> _What needs to be done_: Skip the pictures and repeat each line of the data exactly.

..............................

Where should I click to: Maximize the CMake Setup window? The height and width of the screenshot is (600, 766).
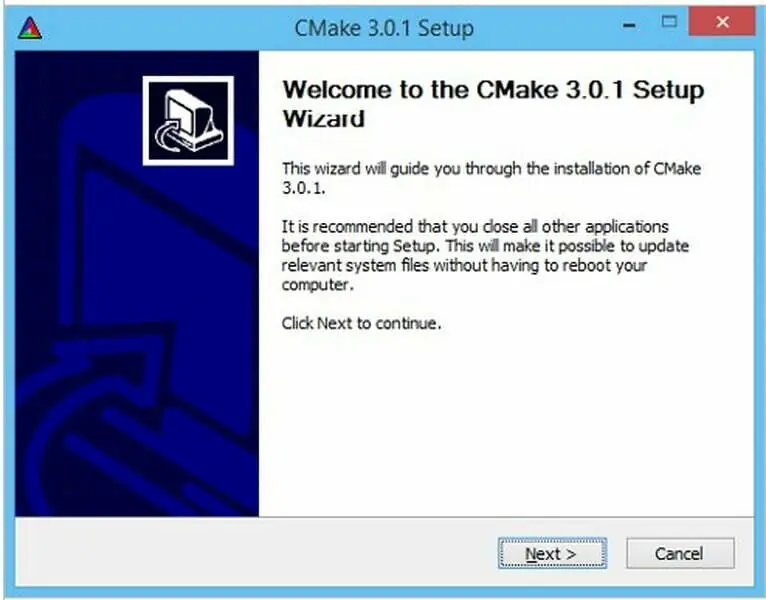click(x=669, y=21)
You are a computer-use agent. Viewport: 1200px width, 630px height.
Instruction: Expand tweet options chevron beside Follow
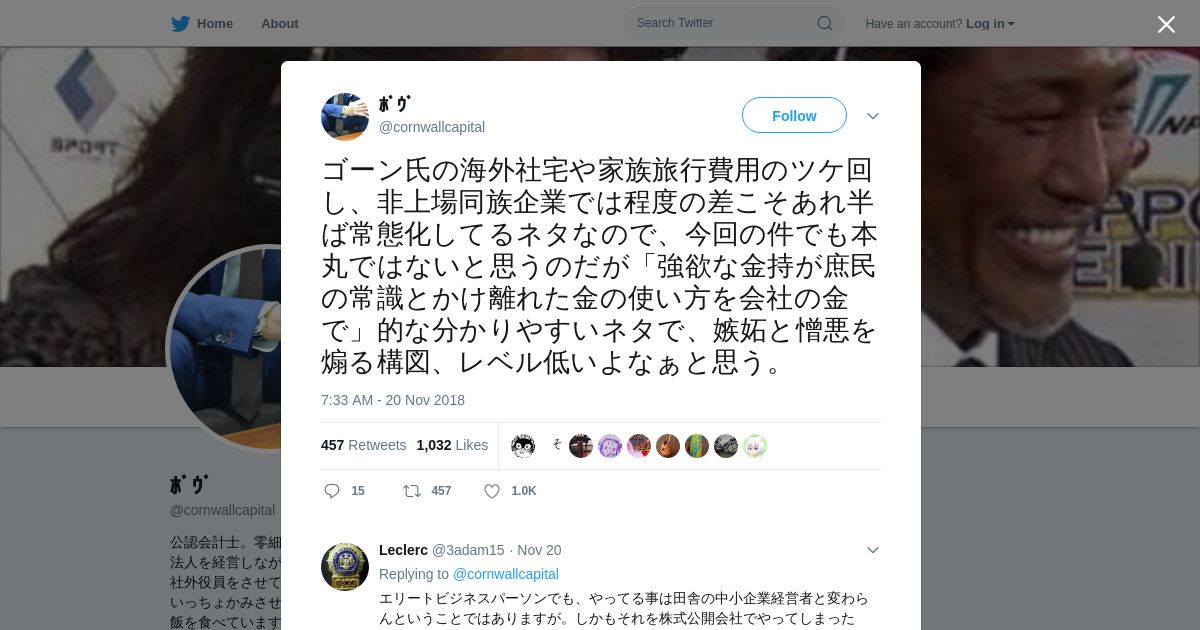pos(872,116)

..............................

> _Solution to the exercise_:
Where should I click to: Maximize the CMake Setup window? The height and width of the screenshot is (600, 766).
click(x=669, y=21)
You are a computer-use agent. Viewport: 1200px width, 630px height.
Instruction: Expand tweet options chevron beside Follow
pos(872,116)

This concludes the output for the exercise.